Wahrnehmungskontrast nutzen, um die eigentliche Bitte klein wirken zu lassen

Verankert an einer großen Bitte, wirkt deine tatsächliche Bitte deutlich vernünftiger.

Why it works

Wahrnehmungskontrast ist eine kognitive Verzerrung: Ein Reiz (Bitte, Preis, Aufwand) wird relativ zu dem bewertet, was vorher kam, nicht absolut. Eine zweite Bitte, die einer großen ersten Bitte folgt, wirkt psychologisch kleiner als dieselbe Bitte, isoliert präsentiert. Deshalb zeigen Autoverkäufer zuerst teure Modelle; das ist auch mit ein Grund, warum Door-in-the-Face funktioniert, selbst wenn die Person das Zugeständnis nicht bewusst bemerkt.

How to do it

  1. Lass deine eigentliche Bitte, wenn möglich, im selben Gespräch auf deine große Bitte folgen.
  2. Benenne den Vergleich explizit: „Vergleiche das mit dem, was ich eigentlich vorschlage …“
  3. Präsentiere in schriftlicher Kommunikation die größere Option zuerst in einer Tabelle oder einem Vergleich, damit die kleinere Bitte einen Referenzpunkt hat.

Evidenz

Wahrnehmungskontrasteffekte sind über sensorische und bewertende Bereiche hinweg gut belegt (Sherif, Taub & Hovland, 1958; Cialdini, 1984). In der Überzeugungsforschung sind Kontrasteffekte in Preisgestaltung, Verhandlung und Compliance-Kontexten dokumentiert, mit Door-in-the-Face als einem angewandten Beispiel. (observational)
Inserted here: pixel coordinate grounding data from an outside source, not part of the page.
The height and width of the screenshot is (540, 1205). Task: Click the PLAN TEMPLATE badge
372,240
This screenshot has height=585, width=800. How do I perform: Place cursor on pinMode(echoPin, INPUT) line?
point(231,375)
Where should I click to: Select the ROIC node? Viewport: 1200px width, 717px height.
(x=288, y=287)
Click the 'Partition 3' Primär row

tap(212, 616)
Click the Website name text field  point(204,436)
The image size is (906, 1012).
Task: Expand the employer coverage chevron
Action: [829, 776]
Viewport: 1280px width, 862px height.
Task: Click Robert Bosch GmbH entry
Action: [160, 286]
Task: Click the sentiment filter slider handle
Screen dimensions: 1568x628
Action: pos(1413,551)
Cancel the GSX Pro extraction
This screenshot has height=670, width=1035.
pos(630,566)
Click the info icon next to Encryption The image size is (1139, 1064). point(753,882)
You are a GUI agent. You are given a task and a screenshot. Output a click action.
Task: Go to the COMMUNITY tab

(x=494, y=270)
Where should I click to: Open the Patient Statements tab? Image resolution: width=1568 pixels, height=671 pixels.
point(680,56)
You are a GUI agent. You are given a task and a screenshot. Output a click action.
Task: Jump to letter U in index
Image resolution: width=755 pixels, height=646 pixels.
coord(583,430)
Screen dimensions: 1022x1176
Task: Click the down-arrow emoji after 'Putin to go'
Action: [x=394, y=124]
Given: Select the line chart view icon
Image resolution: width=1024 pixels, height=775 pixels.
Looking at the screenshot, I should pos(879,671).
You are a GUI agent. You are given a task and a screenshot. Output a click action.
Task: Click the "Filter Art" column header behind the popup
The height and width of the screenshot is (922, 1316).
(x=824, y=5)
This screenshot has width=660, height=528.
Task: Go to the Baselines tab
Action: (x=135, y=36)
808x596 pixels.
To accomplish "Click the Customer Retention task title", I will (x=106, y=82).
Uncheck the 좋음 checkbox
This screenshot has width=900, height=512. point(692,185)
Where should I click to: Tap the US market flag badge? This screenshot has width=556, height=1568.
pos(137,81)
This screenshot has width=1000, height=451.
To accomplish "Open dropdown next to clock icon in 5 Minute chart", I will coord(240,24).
Wahrnehmungskontrast ist als kognitive Verzerrung robust belegt; sein eigenständiger Beitrag zu Door-in-the-Face (versus reziprokes Zugeständnis) wird diskutiert, wobei beide Mechanismen wahrscheinlich zusammenwirken.

Quellen

  • Cialdini (1984), Influence: The Psychology of Persuasion (contrast chapter)

Häufiger Fehler

Kontrast in Kontexten einsetzen, in denen der Anker offensichtlich künstlich ist – „Wir verlangen normalerweise 100.000 Euro dafür, aber heute nur 50“ –, was Misstrauen statt Kontrast auslöst und den gesamten Ansatz untergräbt.